In light of this gap in the Hong Kong market, on 19 October 2022, the Stock Exchange published a Consultation Paper – Listing Regime for Specialist Technology Companies (the “Consultation Paper”) to invite feedback from the public on its proposals to expand the Rules Governing the Listing of Securities on The Stock Exchange of Hong Kong Limited (the “Rule(s)”) to enable the listing of “Specialist Technology Company(ies)” (i.e. a company primarily engaged (whether directly or through its subsidiaries) in the research and development (“R&D”) of, and the commercialisation and/ or sales of product and/ or service within an acceptable sector of a Specialist Technology Industry) on the Main Board.
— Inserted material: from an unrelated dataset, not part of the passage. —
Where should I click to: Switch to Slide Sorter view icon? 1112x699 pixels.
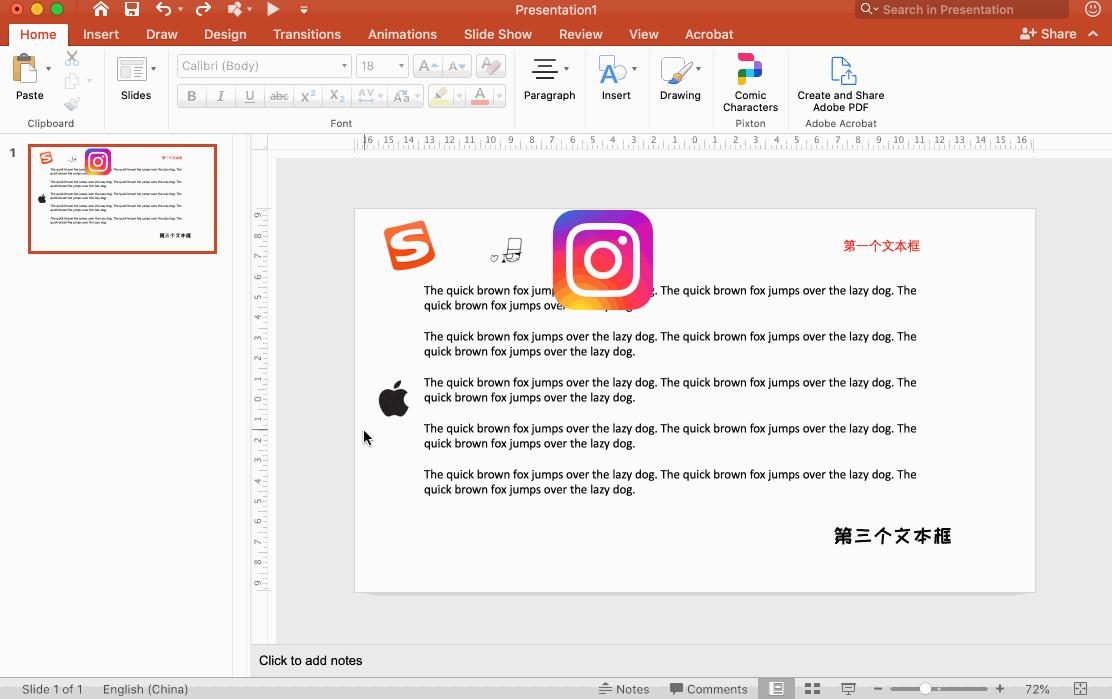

The Stock Exchange encourages interested parties to respond to the Consultation Paper by way of a questionnaire available on http://www.hkex.com.hk by 18 December 2022.
The key proposals regarding the introduction of a listing regime for Specialist Technology Companies are summarised as follows:
KEY PROPOSALS
- Categorisation
The Stock Exchange proposes to divide Specialist Technology Companies into two categories, namely:
- those that have achieved meaningful commercialisation of their product and/or service (alone or together with other products or services) (“Specialist Technology Product(s)”) that applies science and/or technology within an acceptable sector of a Specialist Technology Industry (“Specialist Technology”), by achieving the “Commercialisation Revenue Threshold”, being HK$250 million for the most recent audited financial year deriving from the company’s Specialist Technology business segment (the “Commercial Company(ies)”); and
- those that are primarily engaged in R&D to bring their Specialist Technology Products to commercialisation or have not yet achieved the Commercialisation Revenue Threshold (the “Pre-Commercial Company(ies)”).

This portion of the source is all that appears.